Failure to Prevent Accident Hazards and Ensure Resident Safety
Penalty
Summary
The facility failed to maintain a safe environment and provide adequate supervision for three of five sampled residents, resulting in multiple deficiencies. For one resident with osteoarthritis and psychosis, staff did not ensure the call light was within reach or that the resident was wearing non-slip footwear, as required by the fall risk care plan. Observations showed the call light was disconnected and placed out of reach, and the resident was seen getting out of bed without assistance and with bare feet, despite being at risk for falls. Staff interviews confirmed awareness that the call light should have been accessible and that the resident required supervision and appropriate footwear to minimize fall risk. Another resident with schizophrenia and bipolar disorder experienced an unwitnessed fall, but the facility did not conduct an Interdisciplinary Team (IDT) meeting within 24 hours as required by facility policy. The resident was found on the floor with minor injuries after attempting to use the restroom while not fully awake. The Director of Nursing acknowledged that the IDT meeting, which is intended to review the incident and develop preventative interventions, did not occur, leaving the resident at risk for repeat falls.

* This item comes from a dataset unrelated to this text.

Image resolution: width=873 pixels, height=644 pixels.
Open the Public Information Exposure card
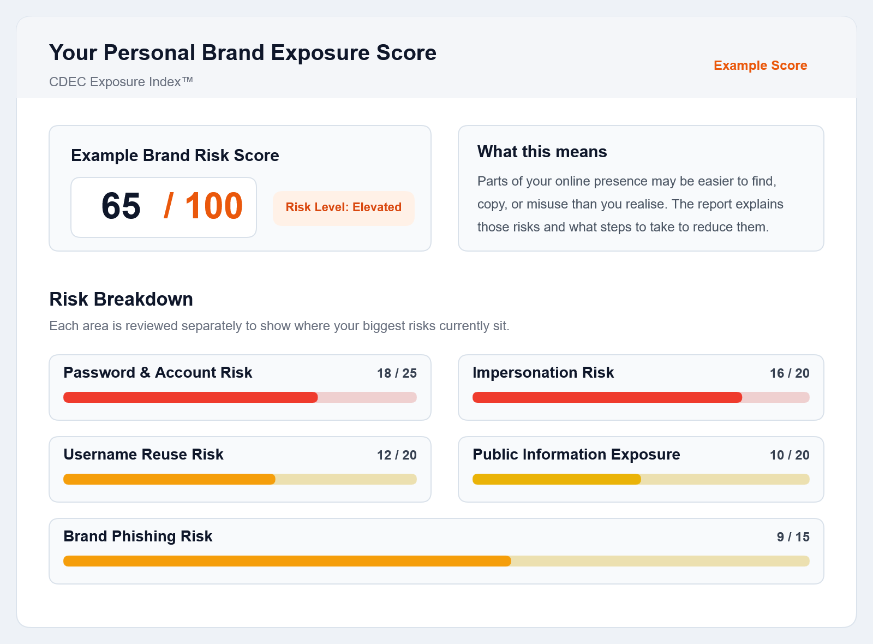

A third resident with diabetes, congestive heart failure, and dysphagia was observed taking and consuming food from another resident's tray on a food cart in the hallway. This resident was on a mechanical soft diet due to swallowing difficulties and was at risk for aspiration. Staff confirmed that the resident's care plan required monitoring during meals and that eating from another tray posed a choking and infection risk. The food cart was accessible, and staff acknowledged that it should have been secured to prevent residents from accessing inappropriate food.